Der Sohn Alexander, Prinz von Hessen *1823 verliebte sich während seiner Zeit in russischen Diensten in die Hofdame seiner Schwester, Gräfin Julia Hauke. Diese Verbindung galt als nicht standesgemäß; Alexander musste Moskau verlassen. Gleichwohl traf er sich mit Julia in Breslau (zu dem Zeitpunkt bereits von ihm schwanger) und heiratete sie 1851.
Die Gräfin Hauke wurde von Alexanders Bruder, dem Großherzog Ludwig III., in den Fürstenstand derer von Battenberg erhoben. Sie nannte sich nie Fürstin, sondern Prinzessin von Battenberg. Damit waren die Battenbergs als adlige Familie „geboren“. Sohn Ludwig Alexander *1854 trat in britische Dienste, er war Marineoffizier und nannte sich fortan Louis Mountbatten, Marquess of Milford Haven.

■ Zu erledigen:
1/ In welchem Jahr heiratete Alexander laut dem Auszug die Gräfin Julia Hauke?
2/ Wie lautet der Satz „Damit waren die Battenbergs als adlige Familie ‚geboren‘.“ aus dem Auszug auf Englisch?
3/ Gib den Abschnitt des Auszugs zwischen „Der Sohn Alexander, Prinz“ und „heiratete sie 1851.“, einschließlich, wieder und ersetze darin „Breslau“ durch „Warschau“.
Stütze dich dabei ausschließlich auf den Auszug.

■ Datenauszug:
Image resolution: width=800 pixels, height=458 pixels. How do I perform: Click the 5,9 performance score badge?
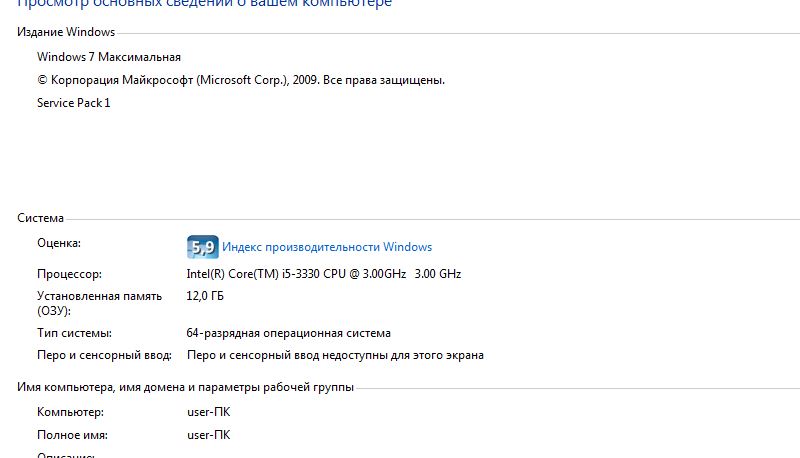pos(203,247)
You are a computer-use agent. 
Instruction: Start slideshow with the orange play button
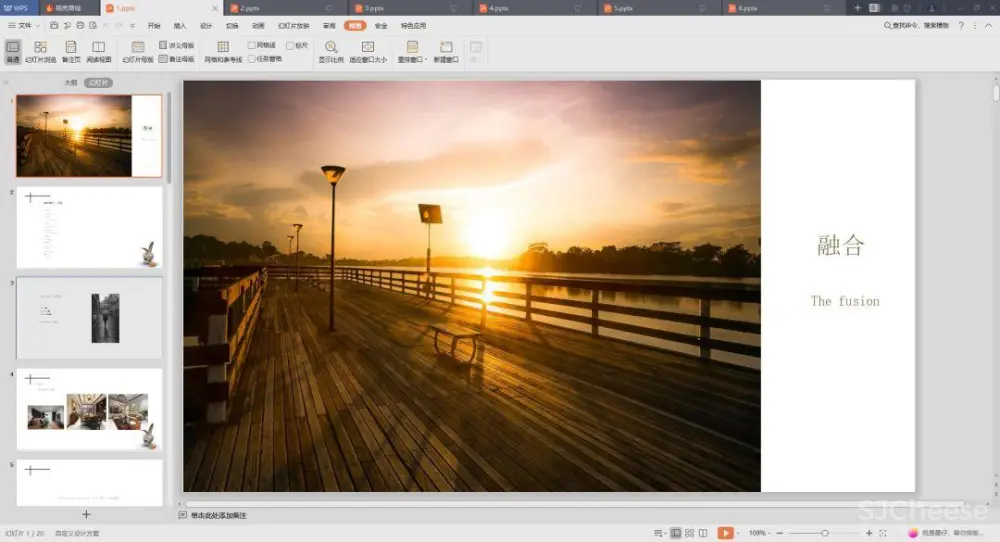click(x=725, y=533)
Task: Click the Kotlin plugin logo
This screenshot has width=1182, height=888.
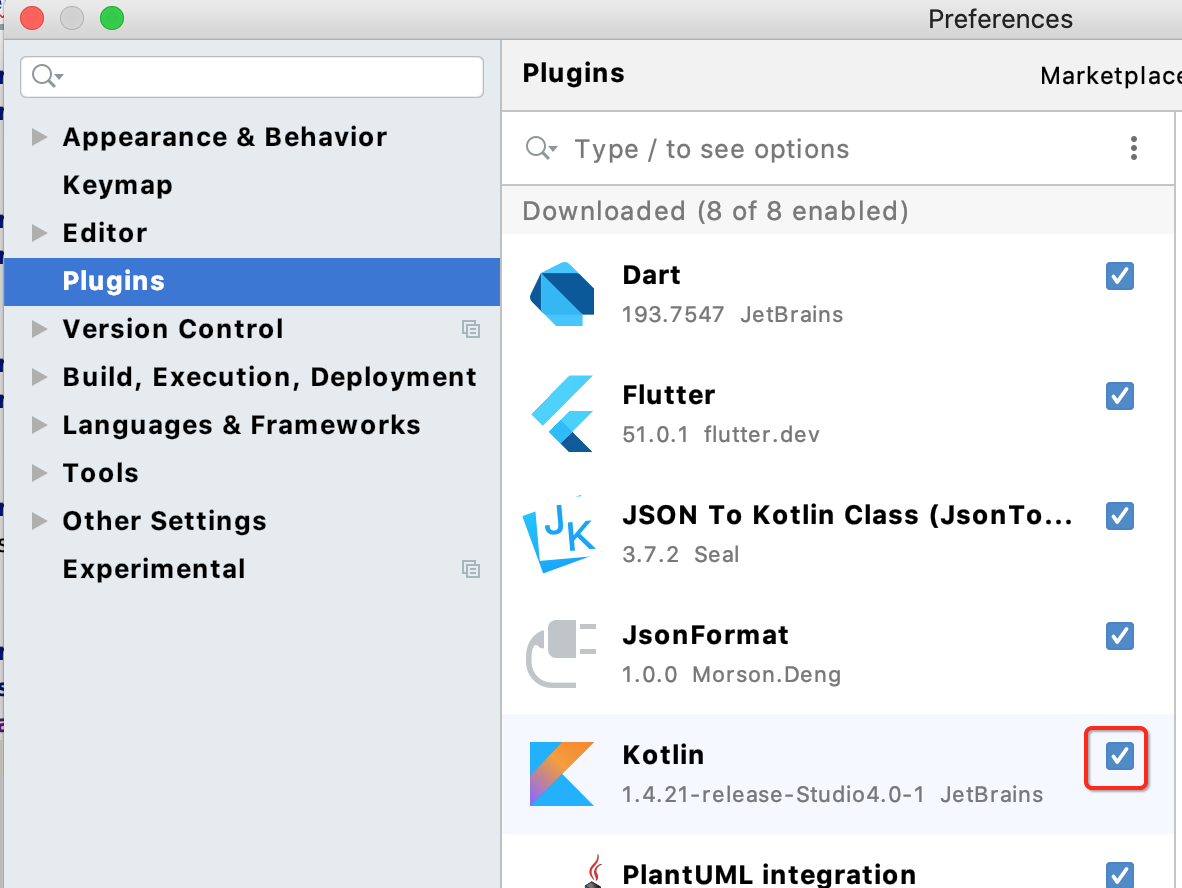Action: point(561,774)
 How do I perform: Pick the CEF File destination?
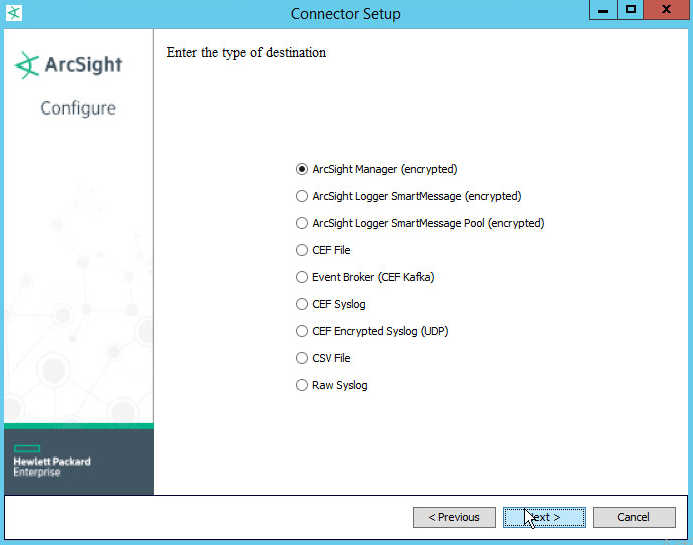[x=302, y=250]
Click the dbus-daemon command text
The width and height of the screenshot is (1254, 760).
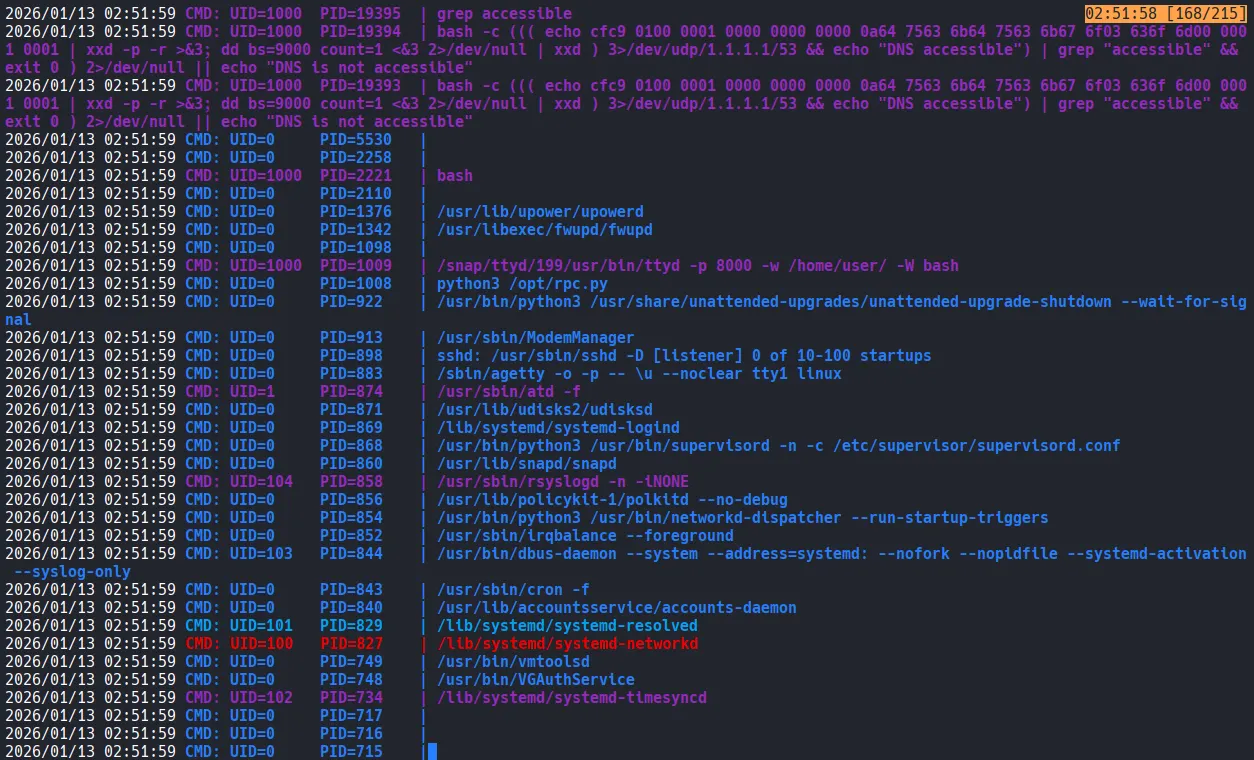(840, 553)
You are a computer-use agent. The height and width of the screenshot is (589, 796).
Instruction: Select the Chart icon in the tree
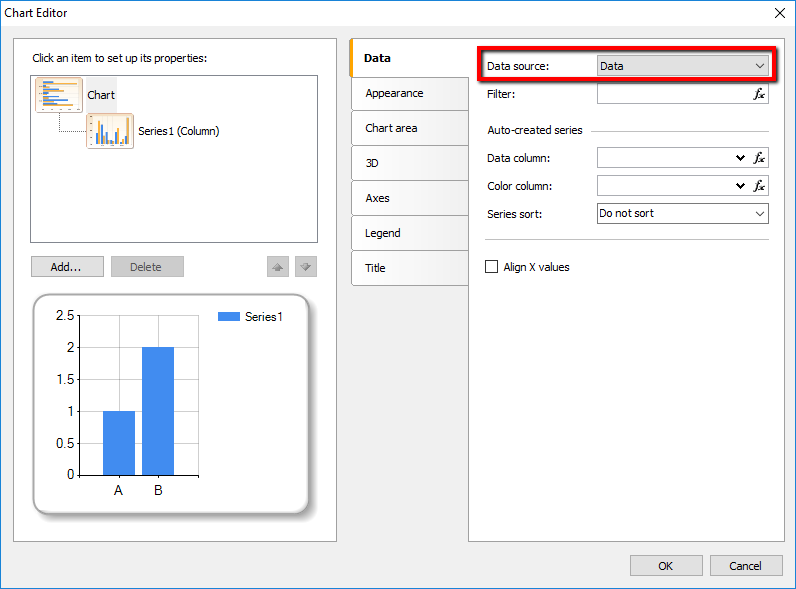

■ Antworten je Aufgabe:
1/ 1851

2/ With that, the Battenbergs were "born" as a noble family.

3/
Der Sohn Alexander, Prinz von Hessen *1823 verliebte sich während seiner Zeit in russischen Diensten in die Hofdame seiner Schwester, Gräfin Julia Hauke. Diese Verbindung galt als nicht standesgemäß; Alexander musste Moskau verlassen. Gleichwohl traf er sich mit Julia in Warschau (zu dem Zeitpunkt bereits von ihm schwanger) und heiratete sie 1851.